[JURIST] UK rights group Reprieve [advocacy website] on Tuesday initiated legal action [text, PDF] against the UK government for its alleged use of torture policies overseas. Reprieve argues that the government's refusal to make such policies public [press release] suggests that the protocol is illegal and possibly allows torture. Reprieve will challenge the legality of the government's policies and will present information provided by an intelligence officer during cross examination [text, PDF] that implicated high-ranking officials in the promotion of abusive interrogations. The rights group criticized the government's silence on the issue and described the legal action:
Reprieve has therefore been forced to bring this litigation. Ten diverse examples of complicity are used to support the action: from British agents driving a prisoner around in a mobile interrogation unit in Iraq in the midst of his cycle of torture, to urging prisoners to cooperate with their abusers, to threats of rendition, to knowingly feeding questions to prisoners who were being mistreated.
The group seeks an official order preventing the military and intelligence officers from participating in torture. The government has responded that it does not condone torture [text, PDF] and has argued that Reprieve's facts are inaccurate.
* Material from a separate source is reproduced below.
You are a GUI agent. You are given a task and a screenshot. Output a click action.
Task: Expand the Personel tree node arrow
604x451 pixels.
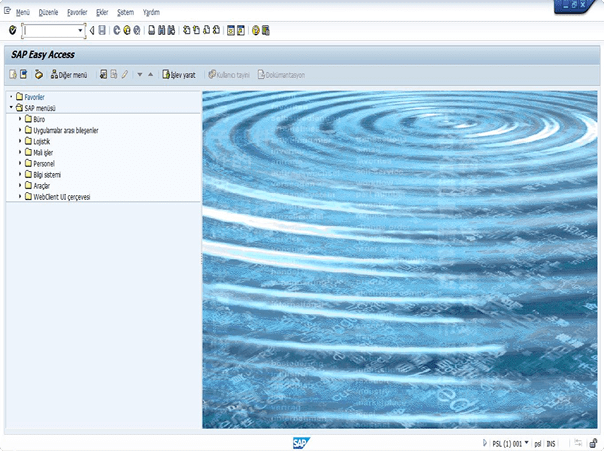pyautogui.click(x=20, y=163)
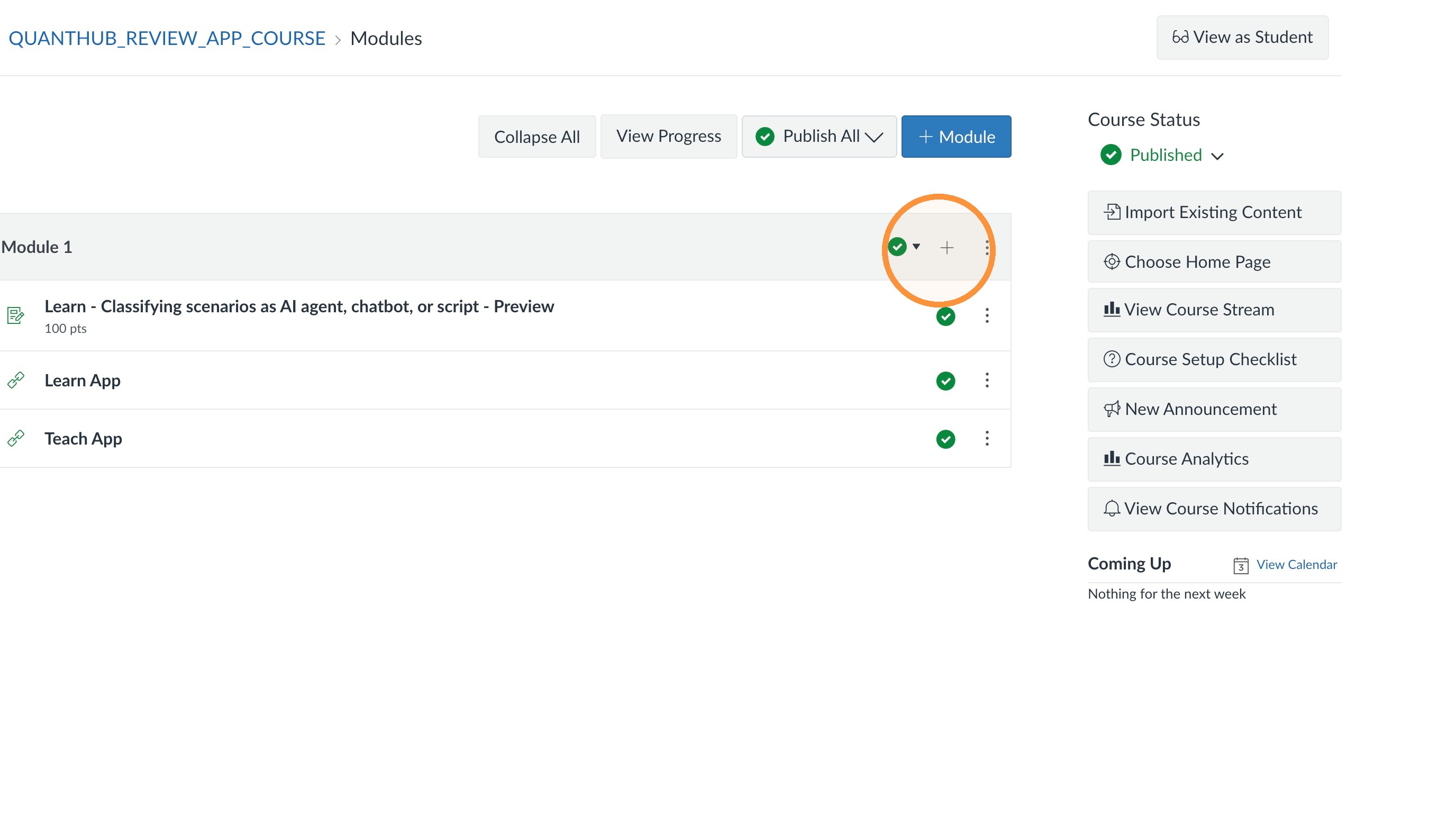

Last month, Reprieve urged further inquiries relating to the investigation of three 2006 Guantanamo Bay suicides [JURIST reports] and suggested that the Obama administration had suppressed important information. In August, the group sued the UK government [JURIST report] over the rendition of two terrorism suspects to Afghanistan. A month earlier, Reprieve announced that it was suing the British government [JURIST report] over the rendition of Mohammed Saad Iqbal Madni [advocacy profile] from Indonesia to Egypt, where it claims he was tortured.